◆ **EXERCISE DIRECTIONS**
Nothing in the data may be altered; the answer is a verbatim copy of it.

GIVEN INFORMATION section start

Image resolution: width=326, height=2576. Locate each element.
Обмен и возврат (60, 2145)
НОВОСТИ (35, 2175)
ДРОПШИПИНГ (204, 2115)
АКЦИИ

GIVEN INFORMATION section end

◆ **OUTPUT OF THE TASK**
Image resolution: width=326, height=2576. Locate each element.
Обмен и возврат (60, 2145)
НОВОСТИ (35, 2175)
ДРОПШИПИНГ (204, 2115)
АКЦИИ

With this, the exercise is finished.